The "non-printing escape sequence" is needed when using non-printing characters in $PS1 because bash needs to know the position of the cursor so that the screen can be updated correctly when you edit the command line. Bash does that by counting the number of characters in the $PS1 prompt and then that's the column number the cursor is in.

However, if you place non-printing sequences in $PS1, then that count is wrong and the line can be messed up if you edit the command line. Hence the introduction of the \[ and \] markers to indicate that the enclosed bytes should not be counted.


I found a sufficient solution by using octal escape sequences throughout, and by using the readline forms of the delimiter characters. PS1, echo -e and printf all do the right thing with exactly the same strings this way.
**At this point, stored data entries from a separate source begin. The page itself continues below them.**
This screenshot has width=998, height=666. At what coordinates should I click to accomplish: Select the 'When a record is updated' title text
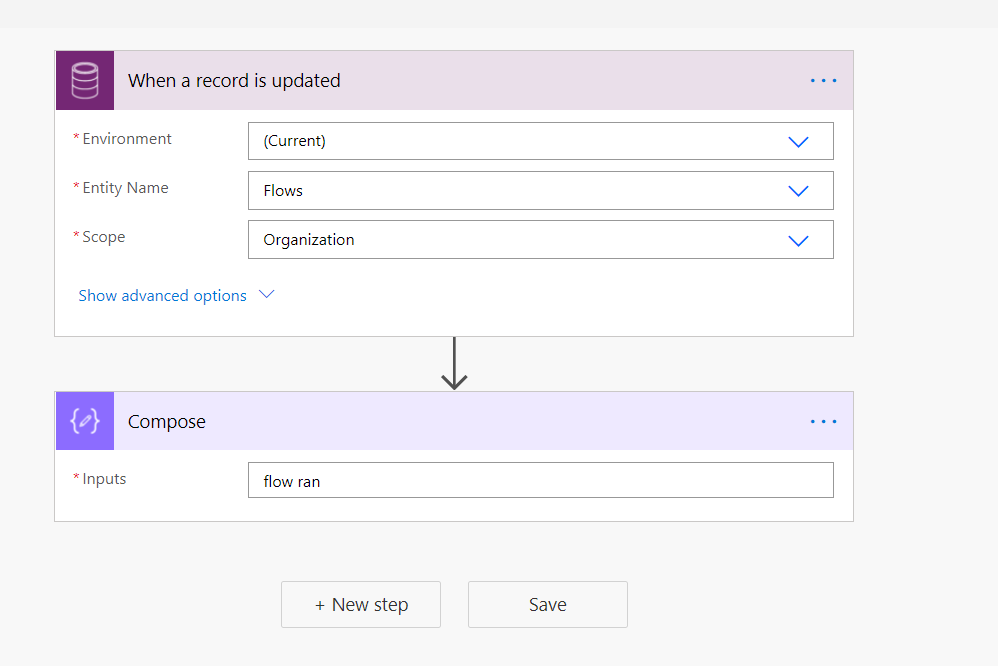[234, 80]
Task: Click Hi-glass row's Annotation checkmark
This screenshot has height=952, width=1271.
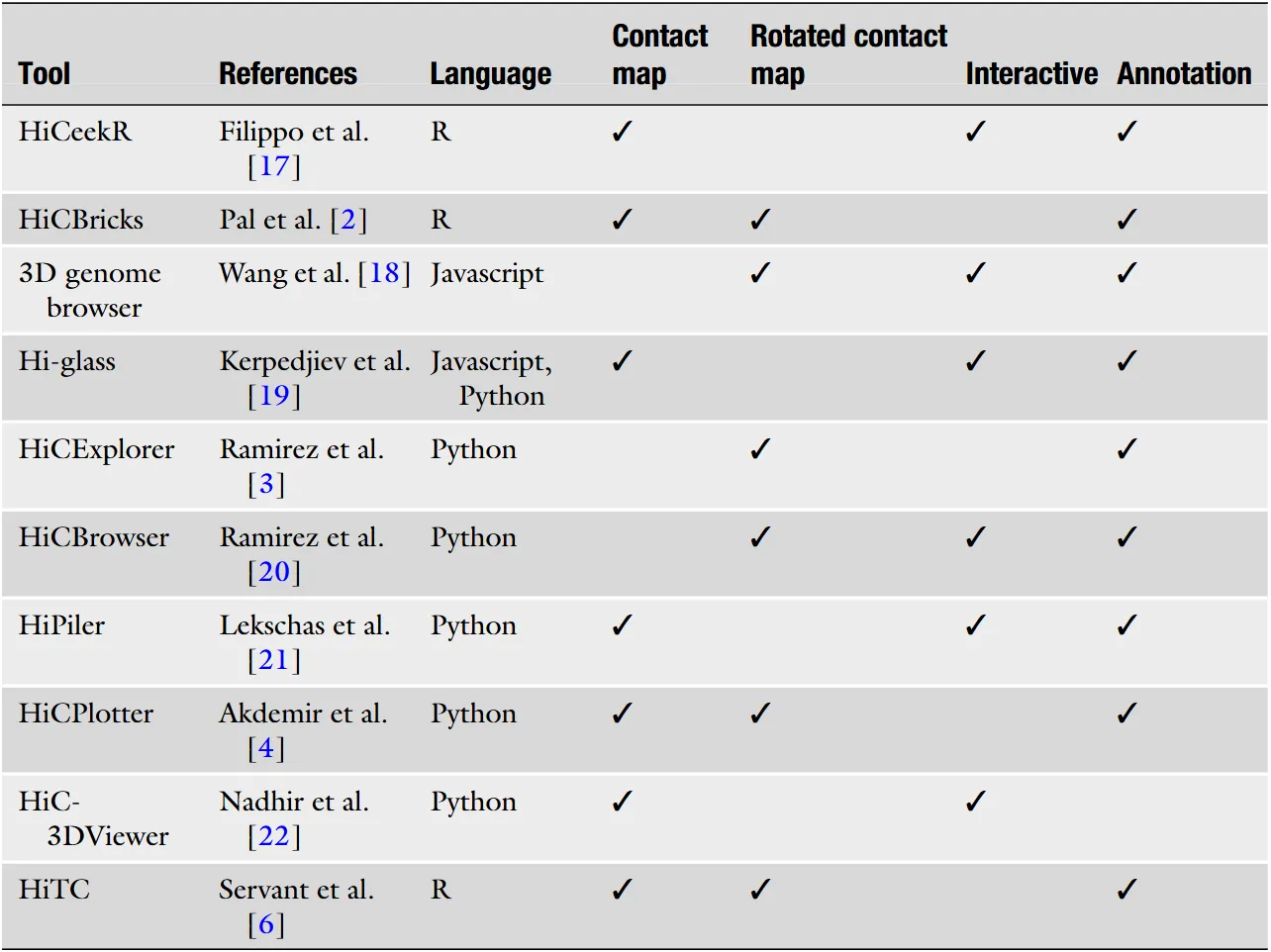Action: 1126,361
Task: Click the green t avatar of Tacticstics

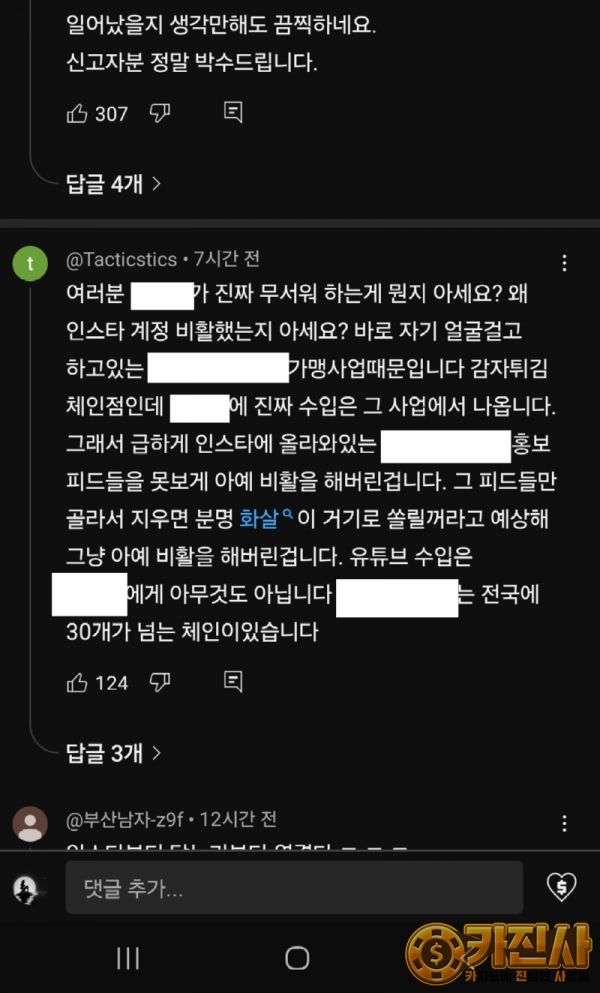Action: pyautogui.click(x=30, y=263)
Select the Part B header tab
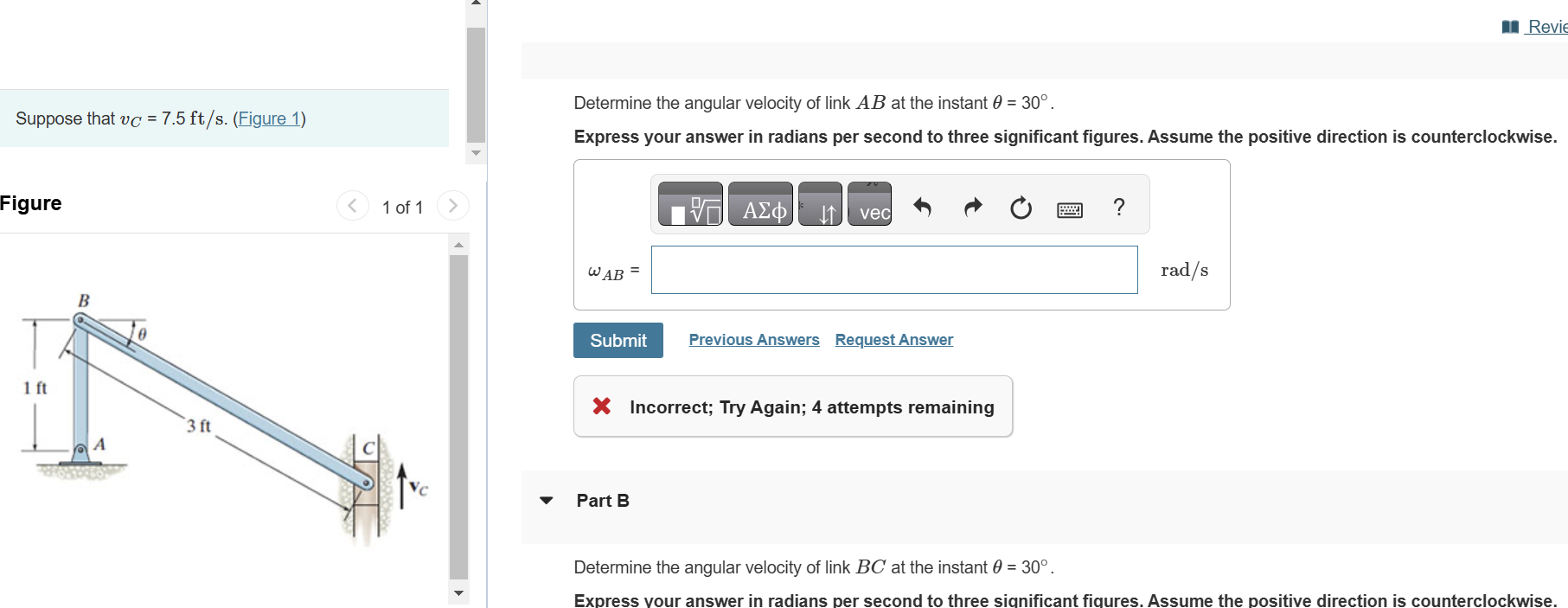The width and height of the screenshot is (1568, 608). [602, 500]
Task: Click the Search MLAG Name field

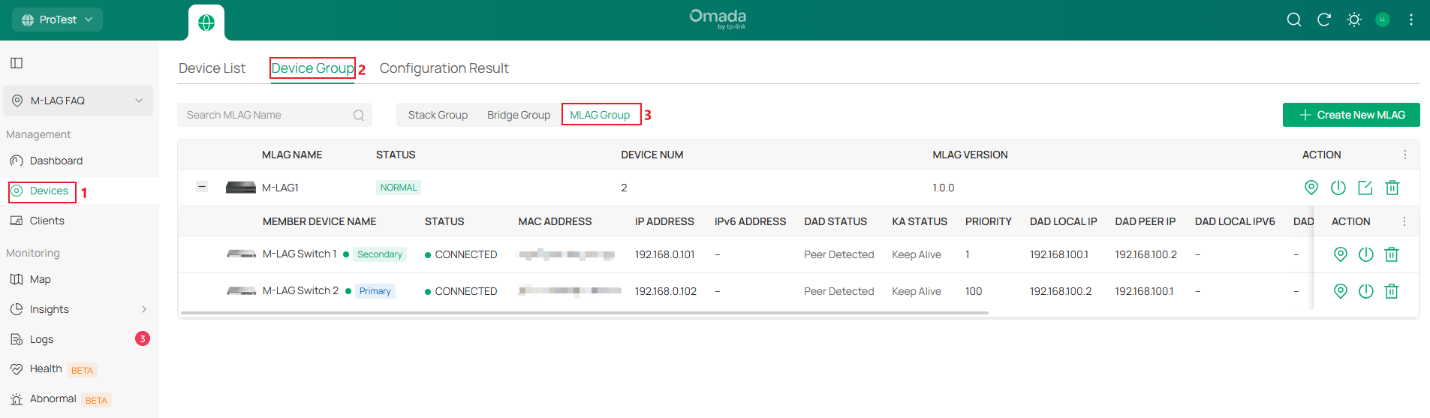Action: (x=267, y=115)
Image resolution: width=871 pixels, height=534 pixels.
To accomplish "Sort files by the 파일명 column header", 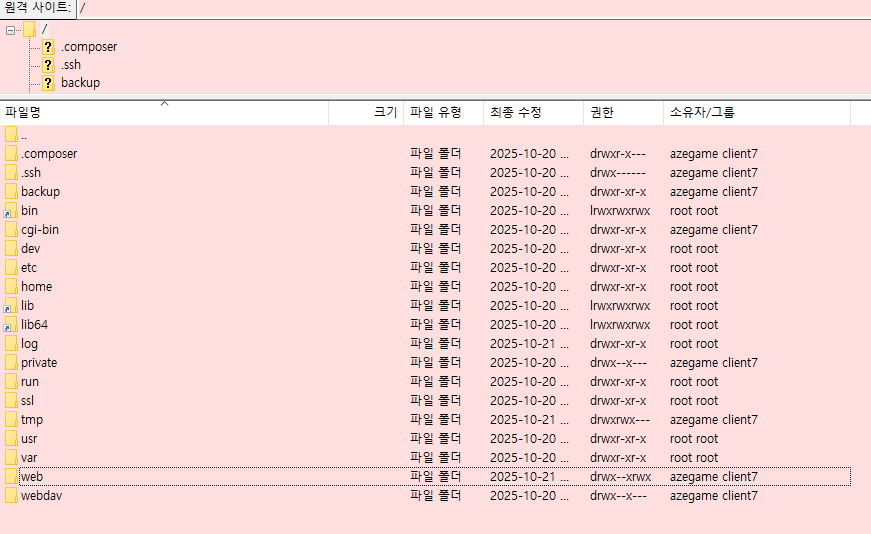I will click(22, 113).
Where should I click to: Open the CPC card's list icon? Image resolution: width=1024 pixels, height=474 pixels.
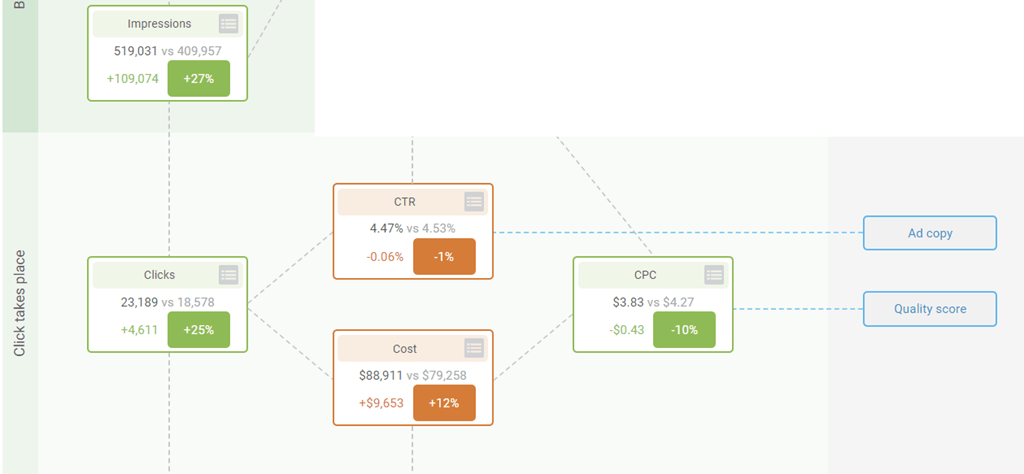[x=714, y=274]
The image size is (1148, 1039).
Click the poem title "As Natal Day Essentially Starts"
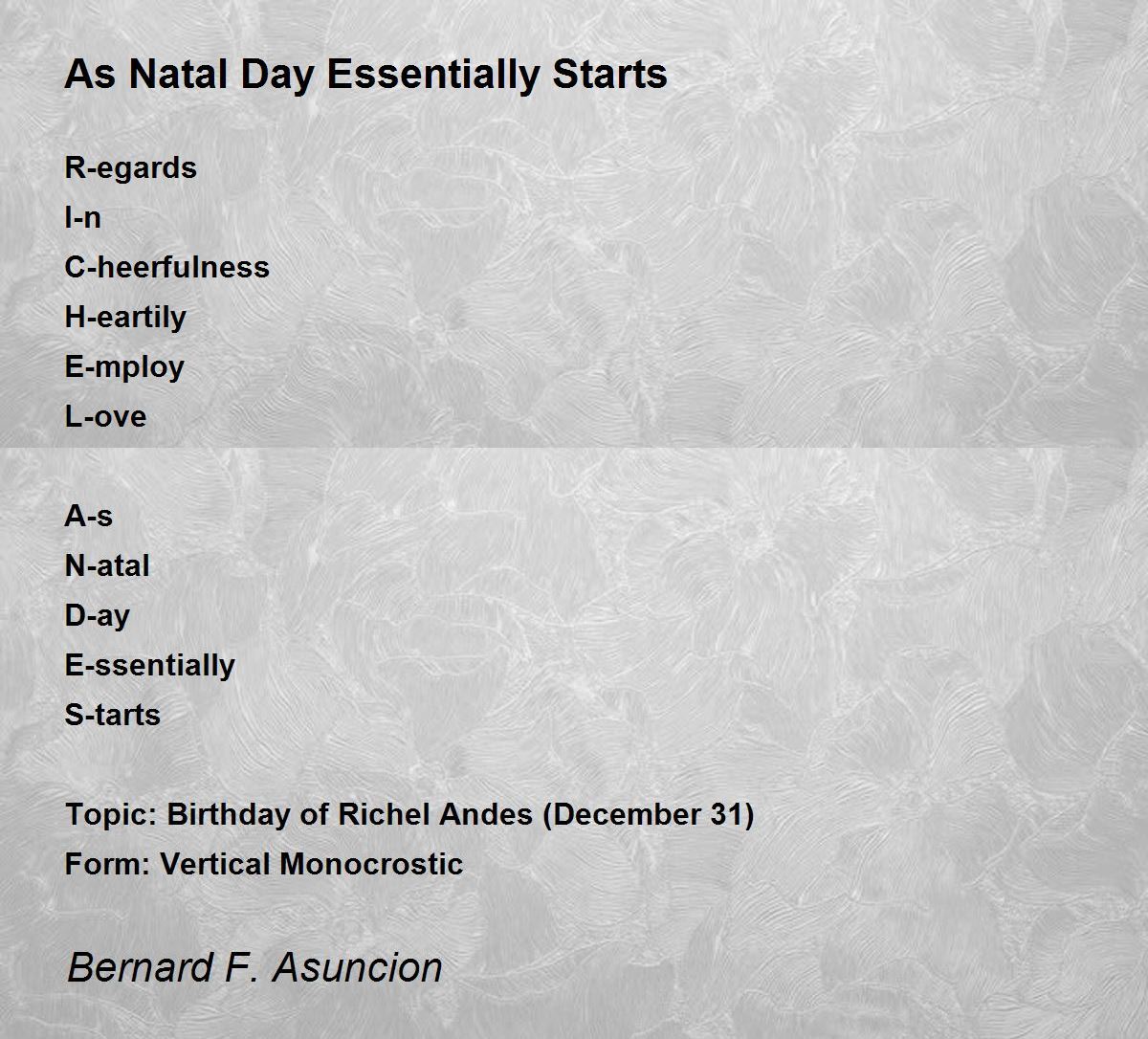[x=365, y=75]
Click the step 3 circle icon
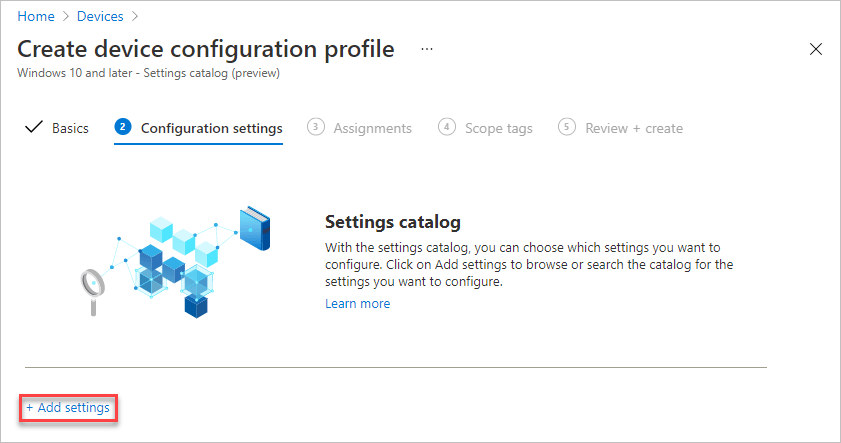The width and height of the screenshot is (841, 443). click(316, 127)
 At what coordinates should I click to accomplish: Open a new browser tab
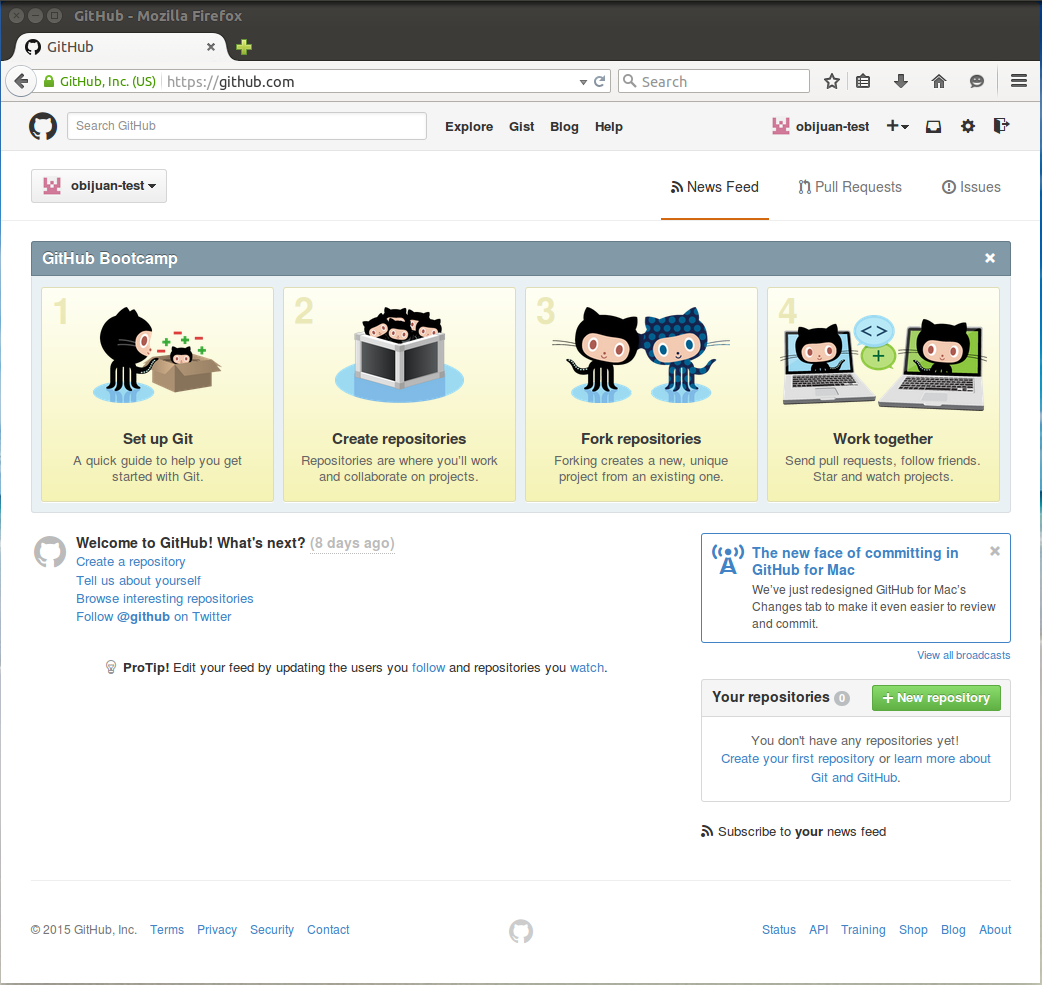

I tested this in Bash 4 on OSX and Bash 3 on Linux.

I got the idea for \001 and \002 from an answer here: https://superuser.com/questions/301353/escape-non-printing-characters-in-a-function-for-a-bash-prompt?rq=1

Example:

$ TextGreen='\001\033[0;32m\002'
$ TextReset='\001\033[0m\002'
$ SomeString="${TextGreen}prompt_stuph${TextReset} \$ "
$ #
$ # now all of the following work as expected
$ #
$ PS1="$SomeString"
$ printf "$SomeString"
$ echo -e "$SomeString"

Something like ␛[01;38;05;129m, where the first character is the ASCII escape character (U+0027), is a terminal escape sequence. It instructs the terminal to start displaying bold, blinking text in color 129. \e is bash syntax for the escape character (inside $'…', in PS1, in echo -e and in printf).

\[ and \] are not terminal escape sequences, they're bash prompt escape sequences. They're interpreted by bash, not sent to the terminal. Their purpose is to tell bash that what's in between are non-printing characters, so that the width of the prompt is really the number of characters not inside \[…\]. Bash needs to know the width of the prompt to calculate the cursor position in the line editor.

Your function should not output \[…\] if it's meant to be used outside prompt strings. Include \[ and \] directly in the prompt string.